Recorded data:

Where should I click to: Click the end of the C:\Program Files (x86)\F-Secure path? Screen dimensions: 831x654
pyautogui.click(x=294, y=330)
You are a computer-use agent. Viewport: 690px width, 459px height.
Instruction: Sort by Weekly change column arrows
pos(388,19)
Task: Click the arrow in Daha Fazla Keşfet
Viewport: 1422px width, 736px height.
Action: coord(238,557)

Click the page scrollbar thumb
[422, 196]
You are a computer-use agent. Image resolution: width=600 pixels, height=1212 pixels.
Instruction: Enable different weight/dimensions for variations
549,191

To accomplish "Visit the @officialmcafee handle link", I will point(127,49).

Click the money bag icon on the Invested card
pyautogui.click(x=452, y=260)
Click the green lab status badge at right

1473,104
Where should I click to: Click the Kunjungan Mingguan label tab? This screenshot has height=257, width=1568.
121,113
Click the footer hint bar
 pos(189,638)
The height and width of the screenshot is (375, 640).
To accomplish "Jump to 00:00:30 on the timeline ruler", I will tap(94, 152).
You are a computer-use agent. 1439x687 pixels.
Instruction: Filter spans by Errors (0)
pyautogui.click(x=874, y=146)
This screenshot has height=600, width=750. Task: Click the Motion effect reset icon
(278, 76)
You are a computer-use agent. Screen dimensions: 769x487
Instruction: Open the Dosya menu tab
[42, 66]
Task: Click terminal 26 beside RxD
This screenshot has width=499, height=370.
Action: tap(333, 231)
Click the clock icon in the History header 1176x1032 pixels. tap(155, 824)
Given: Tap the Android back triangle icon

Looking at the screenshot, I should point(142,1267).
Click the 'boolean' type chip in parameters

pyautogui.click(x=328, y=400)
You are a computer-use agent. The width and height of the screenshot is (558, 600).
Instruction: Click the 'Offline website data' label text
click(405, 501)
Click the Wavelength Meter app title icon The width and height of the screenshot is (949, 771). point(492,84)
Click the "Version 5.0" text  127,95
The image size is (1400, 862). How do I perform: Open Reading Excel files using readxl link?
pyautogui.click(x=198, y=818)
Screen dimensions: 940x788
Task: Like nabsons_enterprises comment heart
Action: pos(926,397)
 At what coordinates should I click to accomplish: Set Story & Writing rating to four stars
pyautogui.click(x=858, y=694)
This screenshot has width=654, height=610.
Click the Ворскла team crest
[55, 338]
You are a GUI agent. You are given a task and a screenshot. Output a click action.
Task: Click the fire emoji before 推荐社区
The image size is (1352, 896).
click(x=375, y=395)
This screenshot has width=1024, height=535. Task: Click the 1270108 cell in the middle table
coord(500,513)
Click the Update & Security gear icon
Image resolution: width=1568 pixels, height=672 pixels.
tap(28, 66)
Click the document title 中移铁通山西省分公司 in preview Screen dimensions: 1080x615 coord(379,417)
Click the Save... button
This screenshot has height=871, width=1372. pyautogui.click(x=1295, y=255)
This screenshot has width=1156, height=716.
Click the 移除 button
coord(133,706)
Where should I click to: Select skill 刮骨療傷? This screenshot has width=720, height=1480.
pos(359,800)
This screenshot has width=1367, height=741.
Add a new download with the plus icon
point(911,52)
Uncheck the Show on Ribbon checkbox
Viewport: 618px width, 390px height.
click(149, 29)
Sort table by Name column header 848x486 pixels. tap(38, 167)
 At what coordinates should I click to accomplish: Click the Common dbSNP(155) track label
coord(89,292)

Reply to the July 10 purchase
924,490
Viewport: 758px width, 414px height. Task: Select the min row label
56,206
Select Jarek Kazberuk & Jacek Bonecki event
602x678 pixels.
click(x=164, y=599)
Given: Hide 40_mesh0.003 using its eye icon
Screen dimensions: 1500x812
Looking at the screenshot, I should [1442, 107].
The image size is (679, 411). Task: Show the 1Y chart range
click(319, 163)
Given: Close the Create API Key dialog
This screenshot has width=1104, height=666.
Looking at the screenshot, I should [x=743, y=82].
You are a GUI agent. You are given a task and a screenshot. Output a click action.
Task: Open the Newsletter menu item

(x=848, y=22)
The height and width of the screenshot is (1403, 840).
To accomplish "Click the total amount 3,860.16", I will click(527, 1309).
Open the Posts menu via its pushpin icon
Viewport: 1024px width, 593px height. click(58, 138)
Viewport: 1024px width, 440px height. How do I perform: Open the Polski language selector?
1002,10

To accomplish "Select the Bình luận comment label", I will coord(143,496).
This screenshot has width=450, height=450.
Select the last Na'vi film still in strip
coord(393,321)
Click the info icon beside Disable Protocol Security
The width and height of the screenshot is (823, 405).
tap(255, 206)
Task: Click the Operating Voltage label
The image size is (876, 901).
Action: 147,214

**Exercise brief:** Only the lines that hold the word "header" are wanted; each should be pulled from the records.

**Task result:**
Click the clock icon in the History header 1176x1032 pixels. tap(155, 824)
Sort table by Name column header 848x486 pixels. tap(38, 167)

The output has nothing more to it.